In a letter this week to the campus community, President Darryll Pines said multiple effective vaccines should enable the university to have in-person classes for the fall 2021 semester and “a return to more normal operations.”
Pines said though he can’t say for sure whether all students will be vaccinated in the coming months, he expects the majority of the campus population will be eligible before the semester begins.
The university hasn’t received any vaccine supply from the state, Pines said. He’s encouraging students to utilize non-university opportunities to be vaccinated.
“I recognize that returning to campus after a long time away will be an adjustment for many,” Pines said. “Although technology has made it possible to connect with each other, teach, learn and communicate from a distance, the interactions of faculty, staff, and students on campus contribute to a vibrant community.”
The school’s plans have varied throughout the pandemic. In November, it said it intended to go almost entirely online after Thanksgiving. And in December, it detailed its plan for hybrid learning this spring.
About 25% of courses are currently being held in person, with the rest online.

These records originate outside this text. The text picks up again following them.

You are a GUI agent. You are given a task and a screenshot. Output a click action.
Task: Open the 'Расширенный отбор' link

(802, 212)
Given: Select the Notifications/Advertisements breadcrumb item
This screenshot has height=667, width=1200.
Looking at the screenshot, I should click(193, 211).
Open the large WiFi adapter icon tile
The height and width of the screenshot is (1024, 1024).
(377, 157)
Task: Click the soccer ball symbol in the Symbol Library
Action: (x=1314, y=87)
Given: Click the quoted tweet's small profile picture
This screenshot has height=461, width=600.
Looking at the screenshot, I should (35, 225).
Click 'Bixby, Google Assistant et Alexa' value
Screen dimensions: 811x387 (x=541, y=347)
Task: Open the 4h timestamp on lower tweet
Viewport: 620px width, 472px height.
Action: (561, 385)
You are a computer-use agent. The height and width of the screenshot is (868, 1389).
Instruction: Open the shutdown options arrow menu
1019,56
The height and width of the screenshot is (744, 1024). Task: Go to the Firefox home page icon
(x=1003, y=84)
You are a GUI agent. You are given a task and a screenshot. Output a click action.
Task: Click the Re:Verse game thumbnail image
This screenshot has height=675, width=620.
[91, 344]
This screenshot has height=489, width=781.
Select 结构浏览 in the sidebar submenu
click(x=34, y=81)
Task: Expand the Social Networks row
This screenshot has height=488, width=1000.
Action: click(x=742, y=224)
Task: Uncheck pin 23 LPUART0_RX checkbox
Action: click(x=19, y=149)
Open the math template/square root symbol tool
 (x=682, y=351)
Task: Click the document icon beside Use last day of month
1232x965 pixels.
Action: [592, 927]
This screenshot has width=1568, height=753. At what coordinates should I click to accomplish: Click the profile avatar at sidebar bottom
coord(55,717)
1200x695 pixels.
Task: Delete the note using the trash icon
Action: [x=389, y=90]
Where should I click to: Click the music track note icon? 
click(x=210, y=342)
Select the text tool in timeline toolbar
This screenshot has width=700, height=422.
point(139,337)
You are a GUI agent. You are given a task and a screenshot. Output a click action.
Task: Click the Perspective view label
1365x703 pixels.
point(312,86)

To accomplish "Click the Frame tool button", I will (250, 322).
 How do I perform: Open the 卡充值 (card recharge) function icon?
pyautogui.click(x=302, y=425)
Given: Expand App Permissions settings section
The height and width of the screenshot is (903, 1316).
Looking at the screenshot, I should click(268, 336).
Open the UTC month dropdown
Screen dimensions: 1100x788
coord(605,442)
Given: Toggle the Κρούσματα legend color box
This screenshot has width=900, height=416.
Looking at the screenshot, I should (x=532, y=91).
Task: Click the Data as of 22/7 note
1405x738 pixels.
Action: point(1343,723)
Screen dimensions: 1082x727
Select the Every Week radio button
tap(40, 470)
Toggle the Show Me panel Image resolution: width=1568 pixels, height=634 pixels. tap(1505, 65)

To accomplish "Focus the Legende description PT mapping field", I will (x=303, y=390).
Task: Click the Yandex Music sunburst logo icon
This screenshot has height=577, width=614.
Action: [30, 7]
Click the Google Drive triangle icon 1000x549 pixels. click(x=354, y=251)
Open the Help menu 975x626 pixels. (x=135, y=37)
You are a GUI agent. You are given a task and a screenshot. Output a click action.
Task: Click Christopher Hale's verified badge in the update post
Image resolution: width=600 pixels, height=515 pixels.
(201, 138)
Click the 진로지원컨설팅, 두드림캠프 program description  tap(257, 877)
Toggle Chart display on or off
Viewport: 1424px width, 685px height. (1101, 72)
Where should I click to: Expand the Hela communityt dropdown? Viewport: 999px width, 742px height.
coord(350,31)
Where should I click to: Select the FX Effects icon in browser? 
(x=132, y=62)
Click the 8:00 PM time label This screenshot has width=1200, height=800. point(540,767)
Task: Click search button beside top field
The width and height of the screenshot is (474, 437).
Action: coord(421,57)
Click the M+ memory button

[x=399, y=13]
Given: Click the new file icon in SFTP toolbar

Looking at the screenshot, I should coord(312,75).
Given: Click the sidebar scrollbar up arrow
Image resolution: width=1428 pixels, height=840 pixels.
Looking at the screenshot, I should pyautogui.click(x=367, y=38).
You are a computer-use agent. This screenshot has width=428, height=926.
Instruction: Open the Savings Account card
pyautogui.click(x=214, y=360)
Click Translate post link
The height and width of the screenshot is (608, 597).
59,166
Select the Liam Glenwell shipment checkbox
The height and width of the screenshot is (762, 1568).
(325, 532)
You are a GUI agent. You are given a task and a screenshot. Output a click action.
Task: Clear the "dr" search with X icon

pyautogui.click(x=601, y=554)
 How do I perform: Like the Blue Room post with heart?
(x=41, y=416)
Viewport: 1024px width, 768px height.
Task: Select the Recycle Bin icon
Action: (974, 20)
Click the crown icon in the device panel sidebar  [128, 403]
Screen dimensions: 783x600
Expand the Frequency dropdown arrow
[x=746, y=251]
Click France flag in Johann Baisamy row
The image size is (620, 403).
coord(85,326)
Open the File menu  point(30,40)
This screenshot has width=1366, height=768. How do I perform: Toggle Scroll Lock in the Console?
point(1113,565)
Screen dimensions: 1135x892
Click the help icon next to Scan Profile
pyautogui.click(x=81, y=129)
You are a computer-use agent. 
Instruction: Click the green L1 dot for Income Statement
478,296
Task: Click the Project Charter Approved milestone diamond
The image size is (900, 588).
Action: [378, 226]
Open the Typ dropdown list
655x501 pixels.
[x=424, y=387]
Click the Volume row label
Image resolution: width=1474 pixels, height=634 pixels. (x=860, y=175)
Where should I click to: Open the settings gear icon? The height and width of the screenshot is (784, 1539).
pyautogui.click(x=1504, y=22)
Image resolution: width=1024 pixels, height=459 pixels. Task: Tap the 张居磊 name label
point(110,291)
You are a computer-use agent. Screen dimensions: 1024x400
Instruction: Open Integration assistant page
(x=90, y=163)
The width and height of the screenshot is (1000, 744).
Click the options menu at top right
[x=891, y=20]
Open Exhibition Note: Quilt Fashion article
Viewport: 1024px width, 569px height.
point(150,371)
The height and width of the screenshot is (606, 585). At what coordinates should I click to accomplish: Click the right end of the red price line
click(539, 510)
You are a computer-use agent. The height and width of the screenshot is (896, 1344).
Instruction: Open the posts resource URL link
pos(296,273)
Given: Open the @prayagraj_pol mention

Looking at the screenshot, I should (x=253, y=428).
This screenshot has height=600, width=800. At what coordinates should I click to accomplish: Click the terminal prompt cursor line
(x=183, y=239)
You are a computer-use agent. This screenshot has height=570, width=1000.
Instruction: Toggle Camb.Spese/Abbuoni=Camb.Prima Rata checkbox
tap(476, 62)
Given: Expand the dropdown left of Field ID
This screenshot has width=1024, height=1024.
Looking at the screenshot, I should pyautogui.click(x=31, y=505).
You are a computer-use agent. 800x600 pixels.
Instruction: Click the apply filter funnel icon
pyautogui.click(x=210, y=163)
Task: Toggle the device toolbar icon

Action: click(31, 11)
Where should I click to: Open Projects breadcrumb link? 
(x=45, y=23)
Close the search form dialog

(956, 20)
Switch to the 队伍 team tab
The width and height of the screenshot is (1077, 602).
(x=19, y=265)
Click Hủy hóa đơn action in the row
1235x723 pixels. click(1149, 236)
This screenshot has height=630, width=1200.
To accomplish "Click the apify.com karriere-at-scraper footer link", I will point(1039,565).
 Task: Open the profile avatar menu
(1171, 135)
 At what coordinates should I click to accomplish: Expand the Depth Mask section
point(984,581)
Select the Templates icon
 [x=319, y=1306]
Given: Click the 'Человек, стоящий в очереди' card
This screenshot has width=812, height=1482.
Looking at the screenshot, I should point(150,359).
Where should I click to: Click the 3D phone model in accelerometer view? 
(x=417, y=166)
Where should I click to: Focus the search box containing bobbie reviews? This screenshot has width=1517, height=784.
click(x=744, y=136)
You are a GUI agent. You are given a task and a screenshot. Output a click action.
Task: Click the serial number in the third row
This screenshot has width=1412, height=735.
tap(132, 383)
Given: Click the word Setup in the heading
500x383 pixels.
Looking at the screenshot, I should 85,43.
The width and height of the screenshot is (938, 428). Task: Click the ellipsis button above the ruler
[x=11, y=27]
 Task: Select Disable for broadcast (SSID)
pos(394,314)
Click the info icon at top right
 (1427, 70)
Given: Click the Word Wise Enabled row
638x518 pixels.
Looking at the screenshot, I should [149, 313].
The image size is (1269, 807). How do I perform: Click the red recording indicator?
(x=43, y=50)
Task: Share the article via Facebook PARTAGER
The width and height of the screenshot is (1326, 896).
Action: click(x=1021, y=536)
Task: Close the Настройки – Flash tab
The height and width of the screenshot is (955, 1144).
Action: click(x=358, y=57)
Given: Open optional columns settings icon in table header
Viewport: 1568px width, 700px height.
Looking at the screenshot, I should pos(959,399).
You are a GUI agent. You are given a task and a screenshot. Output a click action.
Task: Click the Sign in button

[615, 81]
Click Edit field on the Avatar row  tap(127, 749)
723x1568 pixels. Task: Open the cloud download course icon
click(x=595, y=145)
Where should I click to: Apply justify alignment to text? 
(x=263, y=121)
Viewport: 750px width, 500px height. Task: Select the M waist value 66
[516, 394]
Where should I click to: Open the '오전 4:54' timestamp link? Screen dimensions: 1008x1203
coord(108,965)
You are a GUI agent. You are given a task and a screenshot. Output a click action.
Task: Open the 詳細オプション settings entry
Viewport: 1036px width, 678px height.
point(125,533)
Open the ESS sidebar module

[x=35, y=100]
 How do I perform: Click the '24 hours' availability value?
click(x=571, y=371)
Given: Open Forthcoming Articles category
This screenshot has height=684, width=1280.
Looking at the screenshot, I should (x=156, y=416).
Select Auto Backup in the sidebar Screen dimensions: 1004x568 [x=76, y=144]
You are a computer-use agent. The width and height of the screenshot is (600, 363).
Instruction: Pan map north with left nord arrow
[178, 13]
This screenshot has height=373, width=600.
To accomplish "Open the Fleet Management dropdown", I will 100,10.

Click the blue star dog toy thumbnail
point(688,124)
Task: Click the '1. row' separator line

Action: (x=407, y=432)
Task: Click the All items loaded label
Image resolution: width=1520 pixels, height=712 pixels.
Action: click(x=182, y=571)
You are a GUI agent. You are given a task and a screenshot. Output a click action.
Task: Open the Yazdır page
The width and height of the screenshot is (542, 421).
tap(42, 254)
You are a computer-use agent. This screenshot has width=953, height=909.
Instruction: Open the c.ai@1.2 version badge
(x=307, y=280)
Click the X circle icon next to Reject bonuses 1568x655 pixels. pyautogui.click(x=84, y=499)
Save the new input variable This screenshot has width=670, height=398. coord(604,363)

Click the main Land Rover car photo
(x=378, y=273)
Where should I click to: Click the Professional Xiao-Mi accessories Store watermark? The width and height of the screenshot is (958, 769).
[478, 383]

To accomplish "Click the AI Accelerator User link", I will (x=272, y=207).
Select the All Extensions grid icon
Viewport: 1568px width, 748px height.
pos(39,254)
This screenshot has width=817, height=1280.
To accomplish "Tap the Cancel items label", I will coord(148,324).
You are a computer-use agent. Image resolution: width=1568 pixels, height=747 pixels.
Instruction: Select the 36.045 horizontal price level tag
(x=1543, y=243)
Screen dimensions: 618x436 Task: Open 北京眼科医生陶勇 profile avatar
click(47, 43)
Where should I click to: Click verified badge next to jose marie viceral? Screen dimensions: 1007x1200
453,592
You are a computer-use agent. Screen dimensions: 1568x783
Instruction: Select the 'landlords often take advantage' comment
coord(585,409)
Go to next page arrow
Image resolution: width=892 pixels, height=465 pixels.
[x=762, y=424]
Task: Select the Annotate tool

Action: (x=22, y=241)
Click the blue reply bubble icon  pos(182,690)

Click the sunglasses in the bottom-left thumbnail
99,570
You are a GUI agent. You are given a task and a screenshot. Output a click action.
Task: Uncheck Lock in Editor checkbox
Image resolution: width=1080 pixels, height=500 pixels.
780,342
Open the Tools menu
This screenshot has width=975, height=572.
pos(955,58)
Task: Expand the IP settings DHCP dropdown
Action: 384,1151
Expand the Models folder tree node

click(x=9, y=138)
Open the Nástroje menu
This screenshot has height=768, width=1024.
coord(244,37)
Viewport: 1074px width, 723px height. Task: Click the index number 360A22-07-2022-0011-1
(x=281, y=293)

While Pines said he’s planning to have in-person classes in the fall, he also said some classes will “make use of multiple modes of delivery.”
“Being together brings with it much more than teaching a class or staffing an office,” he wrote. “It allows faculty, staff, and students to interact more frequently and get to know one another; researchers to innovate and collaborate; and students to benefit from all that our campus has to offer.”